In the meantime, Emma lived her life of leisure, detaching slowly from the parental authority. She became even more self-reliant by going on vacation in Hawaii for a month with a girlfriend. Unfortunately, no… actually fortunately, she had a sense of her destiny and left us on her 20th birthday to get back to reality, her studies and building a life of her own. She re-integrated easily enough into land life and has been flourishing. She is a doula [1]in Vancouver now.

One left, one to go

Just the three of us... 4 years into the adventure.

Just the three of us… 4 years into the adventure.

And with that said, we had to put in place a strategy for Benjamin. The taxi hadn’t even left the marina’s driveway in La Cruz and he was already bleaching his sister’s bedroom and taking possession of the Queen size bed. Finally a single child, he could be pampered and enjoy all the attention he had always wanted! Not wanting to have a boomerang kid staying with us forever, the seed was planted that the day he turned 19, his parents could, if they wished, live “Au Naturel” on the boat at any time. As you can imagine, this is not something he would want to witness. Period! Bodies older than 25 and more than 15% body fat, are you joking!? We had found his weak spot, the shot gun clause in the contract, and we were set.

The next stage of our travels pushed us further from the compound of North America and life didn’t change that much. By that time, Benjamin was preparing for the Provincial exams, requiring some interesting and ingenious planning to fit the requirements of the BC Ministry of Education. We will not discuss this in detail here; let’s just say we stayed within the guidelines, even if sometimes a bit of imagination was used in their interpretation. Still, with some major push when Internet was available, reading 8-9 hours a day nonstop for 2-3 weeks at a time, he graduated with honors in 2015. By then he realized he had still one year to live in paradise. Not wanting to waste it on frivolous activity, he decided to up his marks and curriculum even further by taking six extra classes, three being the pre-Calculus classes he had previously skipped. After 6 months of hard work he succeed, and finish Grade 12 with a 94% average. He will be enrolling in a Canadian university with a scholarship in the fall of 2016. All this was performed with no pushing, use of cattle electric probe or bribes on our part. He knew what he wanted, having met so many amazing and successful people along the way. We were relieved.

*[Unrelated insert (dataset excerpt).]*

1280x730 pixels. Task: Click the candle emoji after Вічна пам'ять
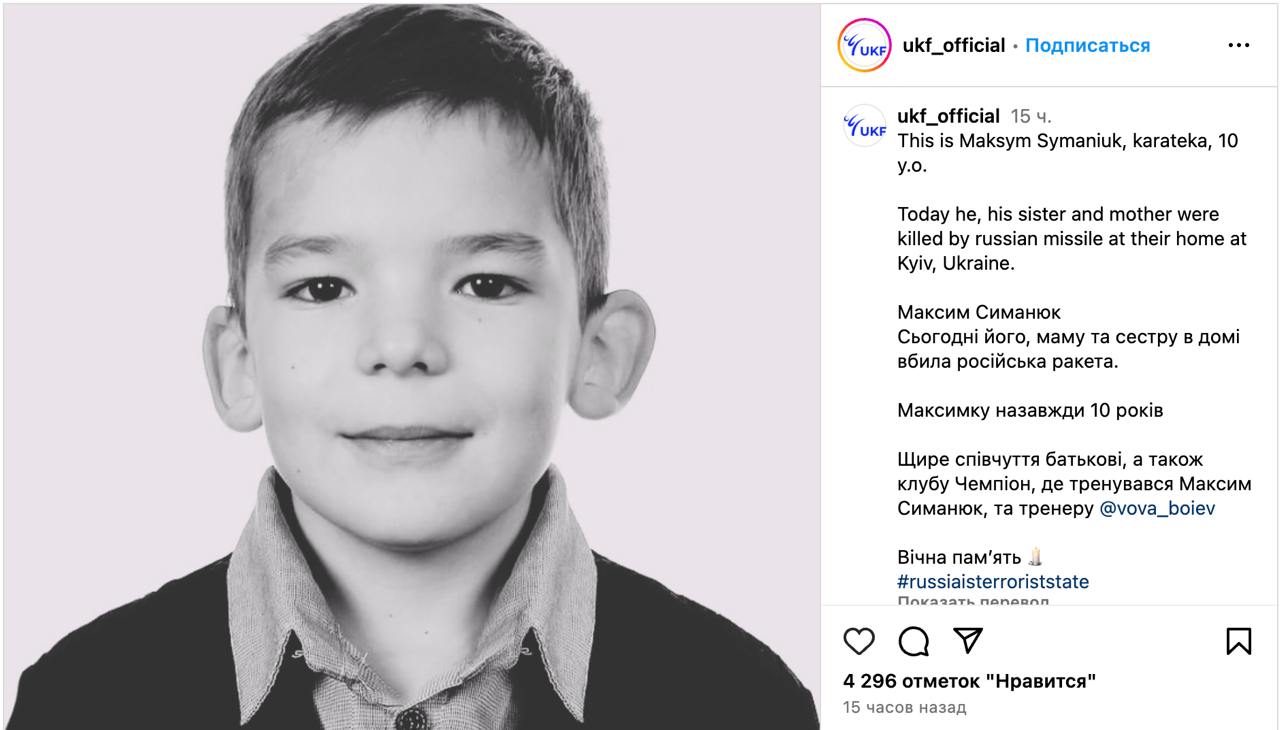1035,557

By now, Benjamin was starting to find us cumbersome when on land. As his sister did two years ago, he started to warn us that without him we would be lost and we were at risk of not being able to survive once he left.

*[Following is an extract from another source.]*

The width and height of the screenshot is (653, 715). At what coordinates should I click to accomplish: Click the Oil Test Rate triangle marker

Now, how does the fairy tell end? Did we have to use the shot gun clause to get him away from Letitgo? As I write these few words, we will be celebrating his 19th birthday tomorrow, in the Tahiti lagoon. Next day, we are hauling out in downtown Papeete and the plane ticket is booked for seven days later. So, we will never know if the threat worked or not, but in a month we will start our new life, free at last, to live the way we want, once Valerie comes back from settling her little one. A few containers of Nutella will be needed to smooth the heart, like three years ago when she did the same for Emma. Letitgo will be ready, I will be ready; let’s move west for next season.